DSThe media experts gushed that nothing like the tech boom had ever happened before and there was no reason to think it would ever end. They forgot about the tulip mania in 17th century Holland. Training can create an awareness of the destructive aspects of “group thinking” can be a valuable asset for saving organizations from making huge mistakes.

The anthrax scare in 2001 proved again that group thinking had overwhelmed common sense as widespread fear of anthrax swept the nation. Although one death from anything is too many, a month into the anthrax epidemic, only four people had died and another 14 cases were diagnosed.

Fueled by breathless 24-hour news coverage, everyone seemed at risk. What epidemic? A total of 3,300 Americans died of polio in 1952, since 1981 nearly 440,000 have died from AIDS and the flu epidemic of 1918 and 1919 killed 550,000, about one in every 21 people then alive in the country.

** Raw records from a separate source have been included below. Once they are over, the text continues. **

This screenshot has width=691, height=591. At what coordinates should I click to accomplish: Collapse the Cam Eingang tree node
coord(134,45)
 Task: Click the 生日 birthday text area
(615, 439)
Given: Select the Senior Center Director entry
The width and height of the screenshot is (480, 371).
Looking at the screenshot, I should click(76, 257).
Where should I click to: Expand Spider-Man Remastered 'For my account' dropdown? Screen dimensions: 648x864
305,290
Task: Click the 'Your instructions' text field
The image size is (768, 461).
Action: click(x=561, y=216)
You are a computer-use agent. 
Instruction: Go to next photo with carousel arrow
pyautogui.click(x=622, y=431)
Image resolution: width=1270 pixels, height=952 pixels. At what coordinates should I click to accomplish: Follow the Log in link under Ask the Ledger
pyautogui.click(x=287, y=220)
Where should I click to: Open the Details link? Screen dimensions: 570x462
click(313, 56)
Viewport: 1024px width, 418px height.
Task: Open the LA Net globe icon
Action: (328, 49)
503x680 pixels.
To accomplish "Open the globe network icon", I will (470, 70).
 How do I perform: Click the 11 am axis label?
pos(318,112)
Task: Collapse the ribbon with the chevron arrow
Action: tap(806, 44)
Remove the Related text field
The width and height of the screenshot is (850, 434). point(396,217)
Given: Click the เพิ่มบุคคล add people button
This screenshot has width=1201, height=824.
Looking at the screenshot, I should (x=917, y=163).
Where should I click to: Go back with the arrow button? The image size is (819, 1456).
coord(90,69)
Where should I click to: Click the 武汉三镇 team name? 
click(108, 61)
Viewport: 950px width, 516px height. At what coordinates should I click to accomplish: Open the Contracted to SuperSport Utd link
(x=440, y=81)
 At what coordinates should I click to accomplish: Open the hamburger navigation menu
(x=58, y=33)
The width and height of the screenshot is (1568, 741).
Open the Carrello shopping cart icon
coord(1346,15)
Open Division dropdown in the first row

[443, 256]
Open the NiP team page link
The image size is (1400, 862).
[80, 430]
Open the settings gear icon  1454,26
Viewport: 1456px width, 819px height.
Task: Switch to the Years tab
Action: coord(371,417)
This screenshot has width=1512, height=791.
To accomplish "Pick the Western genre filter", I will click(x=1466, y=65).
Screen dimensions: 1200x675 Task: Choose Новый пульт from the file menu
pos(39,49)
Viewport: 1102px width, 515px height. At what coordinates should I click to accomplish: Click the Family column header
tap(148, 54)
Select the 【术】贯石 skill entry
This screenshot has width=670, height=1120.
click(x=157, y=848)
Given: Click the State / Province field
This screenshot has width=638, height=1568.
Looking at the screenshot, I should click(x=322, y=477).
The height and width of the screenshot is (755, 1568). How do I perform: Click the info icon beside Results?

With proper training we would have looked at the situation rationally and could have seen that anthrax was not an epidemic of disease, but of fear. In business, epidemics can cut both ways. The same mass contagion that generates fear can propel products with little intrinsic value to great success. Remember the Hula Hoop, Cabbage Patch Dolls and Beanie Babies?

Current training must point out that the mass media of today and the Internet can intensify the creation of delusions and mass crowd behavior, but they didn’t invent them. A century before the personal computer, Millerites around America were selling their worldly possessions and gathering on hilltops to await an apocalypse.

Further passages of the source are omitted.